Nun, so hört. Es war einmal eine Königin … aber eine mächtige Königin, die Königin eines der mächtigsten Reiche der Welt, der ein Minister sehr übel wollte, weil er ihr zuvor zu wohl gewollt hatte. Sucht nicht, Monseigneur, Ihr könnt nicht erraten, wer. Alles das ereignete sich lange Zeit, ehe Ihr in das Reich kamt, wo diese Königin regierte. Es erschien aber am Hofe ein Botschafter, so tapfer, so reich und so artig, daß alle Frauen sich in ihn verliebten, und die Königin selbst, ohne Zweifel wegen der Art und Weise, wie er die Staatsangelegenheiten behandelt hatte, die Unklugheit beging, ihm einen Schmuck zu schenken, der so merkwürdig war, daß er sich nicht ersetzen ließ. Da dieser Schmuck vom König war, so forderte der Minister diesen auf, von der Fürstin zu verlangen, daß sie gerade die bezeichneten Juwelen bei dem nächsten Balle tragen solle. Es ist überflüssig, Euch zu bemerken, daß der Minister aus einer gewissen Quelle erfahren hatte, wie der Schmuck dem Botschafter gefolgt war, der in großer Entfernung jenseits des Meeres lebte. Die große Königin war verloren, wie die letzte ihrer Untertaninnen, denn sie stürzte augenscheinlich von ihrer höchsten Höhe herab.

Wirklich?

Nun gut, Monseigneur, vier Menschen entschlossen sich, sie zu retten. Diese vier Menschen waren keine Prinzen, keine Herzöge, keine mächtigen Männer, keine reichen Männer, es waren vier Soldaten mit großem Herzen, gutem Arm und flinkem Degen. Sie reisten ab. Der Minister erfuhr ihre Abreise und schickte Leute auf ihren Weg aus, um sie zu verhindern, zu ihrem Ziele zu gelangen. Drei wurden durch die zahlreichen Angriffe kampfunfähig gemacht, aber ein einziger gelangte in den Hafen, tötete oder verwundete die, welche ihn festnehmen wollten, schiffte über das Meer und brachte den Schmuck der großen Königin zurück, die ihn an dem bestimmten Tag an die Schulter heften konnte. Was sagt Ihr von diesem Zuge, Monseigneur?

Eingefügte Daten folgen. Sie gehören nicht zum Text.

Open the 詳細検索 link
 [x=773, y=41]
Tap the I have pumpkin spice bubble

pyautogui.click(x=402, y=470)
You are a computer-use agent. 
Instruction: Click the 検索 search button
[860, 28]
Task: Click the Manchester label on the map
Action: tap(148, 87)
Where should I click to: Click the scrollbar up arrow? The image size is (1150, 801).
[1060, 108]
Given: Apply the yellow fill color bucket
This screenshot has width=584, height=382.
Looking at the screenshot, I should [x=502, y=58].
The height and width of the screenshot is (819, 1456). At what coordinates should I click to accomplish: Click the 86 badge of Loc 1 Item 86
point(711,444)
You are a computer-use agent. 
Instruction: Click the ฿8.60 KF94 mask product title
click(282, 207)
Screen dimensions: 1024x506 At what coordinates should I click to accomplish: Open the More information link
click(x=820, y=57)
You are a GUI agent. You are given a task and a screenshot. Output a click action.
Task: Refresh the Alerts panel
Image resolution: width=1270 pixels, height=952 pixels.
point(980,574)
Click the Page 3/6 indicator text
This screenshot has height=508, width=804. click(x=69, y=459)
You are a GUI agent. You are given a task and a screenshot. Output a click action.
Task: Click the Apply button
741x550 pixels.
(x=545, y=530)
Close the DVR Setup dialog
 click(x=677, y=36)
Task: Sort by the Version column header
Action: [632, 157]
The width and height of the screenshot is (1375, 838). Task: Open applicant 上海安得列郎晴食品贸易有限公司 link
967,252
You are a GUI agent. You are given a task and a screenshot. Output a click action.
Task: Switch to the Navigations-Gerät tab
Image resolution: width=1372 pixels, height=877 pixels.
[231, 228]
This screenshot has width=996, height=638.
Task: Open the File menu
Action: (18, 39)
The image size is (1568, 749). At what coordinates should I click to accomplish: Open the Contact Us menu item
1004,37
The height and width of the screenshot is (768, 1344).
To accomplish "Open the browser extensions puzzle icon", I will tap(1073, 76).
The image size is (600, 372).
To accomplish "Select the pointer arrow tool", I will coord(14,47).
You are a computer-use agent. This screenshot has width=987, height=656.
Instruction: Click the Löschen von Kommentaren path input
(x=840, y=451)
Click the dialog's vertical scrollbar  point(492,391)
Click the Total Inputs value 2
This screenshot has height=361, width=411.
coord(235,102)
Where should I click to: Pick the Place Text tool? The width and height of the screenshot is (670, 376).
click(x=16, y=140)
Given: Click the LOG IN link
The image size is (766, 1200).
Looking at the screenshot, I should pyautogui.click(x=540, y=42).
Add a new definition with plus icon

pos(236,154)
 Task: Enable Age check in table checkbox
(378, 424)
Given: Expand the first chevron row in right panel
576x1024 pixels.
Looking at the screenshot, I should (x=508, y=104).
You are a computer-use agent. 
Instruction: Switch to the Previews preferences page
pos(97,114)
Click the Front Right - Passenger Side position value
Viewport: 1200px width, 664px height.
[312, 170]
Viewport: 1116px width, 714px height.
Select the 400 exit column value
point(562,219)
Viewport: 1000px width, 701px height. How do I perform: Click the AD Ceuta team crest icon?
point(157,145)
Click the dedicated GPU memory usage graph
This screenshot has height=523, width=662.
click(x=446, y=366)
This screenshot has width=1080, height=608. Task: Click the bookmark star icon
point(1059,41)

Das ist herrlich, sprach Mazarin träumerisch.

Nun, ich weiß noch ähnliche.

Mazarin sprach nicht mehr, er dachte nach.

Ihr habt mich nichts mehr zu fragen, Monseigneur? sagte Rochefort nach einigen Minuten. – Doch, Herr d’Artagnan war einer von diesen vier Menschen, sagt Ihr? – Er war der, welcher das ganze Unternehmen leitete. – Und wer waren die anderen? – Monseigneur erlaube, daß ich Herrn d’Artagnan überlasse, sie Euch zu nennen. Es waren seine Freunde und nicht die meinigen; er allein hätte einigen Einfluß auf sie, und ich kenne sie nicht einmal unter ihren wahren Namen.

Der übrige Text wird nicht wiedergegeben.